Dr. David discusses the research of James Pennebaker, which suggests that journaling (for students and adults) helps people move through emotionally significant experiences. His 40 years of research has shown time and time again that the experiment groups whose task was to write about “emotionally charged episodes experienced a marked increase in their physical and mental well being.” His suggested technique is pretty simple: set a timer for 20 minutes and write about any and all emotional experiences. Don’t focus on grammar, punctuation or style-no will read this but you! The idea is to go where your mind takes you; just get it down.

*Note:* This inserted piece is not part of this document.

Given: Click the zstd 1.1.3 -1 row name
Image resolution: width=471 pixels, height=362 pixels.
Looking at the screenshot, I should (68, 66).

Once you’ve done it yourself a few times, you will definitely want to use this technique with students. To begin, I would shorten the time period to 10 minutes, and let them know that they are invited to share it with you if they like, requiring you to be open to reading without judgement. I would also provide some prompts for students, as they may not have a fully developed language to talk about emotions. You can suggest they write about:
- something they faced that was “hard” for them
- a time when they felt ____ (lonely, upset, scared, etc.)
- what they miss since the pandemic happened
- what they would change about recent months
There is no right or wrong; it’s the process of being able to “step out” of yourself and see the experience from a broader perspective. You can also find some other journal prompts here.
There are certainly other mindfulness practices that can support our ‘stepping out” from our negative thoughts and emotions and allowing us some space to make meaningful choices. We have prior blogs and downloadable resources on mindfulness here, as well as a workshop that I think is a no-brainer for schools in today’s context. With all things that are new to you, you must find what works for you. Don’t beat yourself up if you don’t like meditation, or berate yourself because you don’t want to join the Zoom yoga class your school is offering (although I love that idea). Instead, experiment with what makes you feel good, calm, or just more present.
And, remember, you can do more than just survive; you can thrive, but first you have to choose to!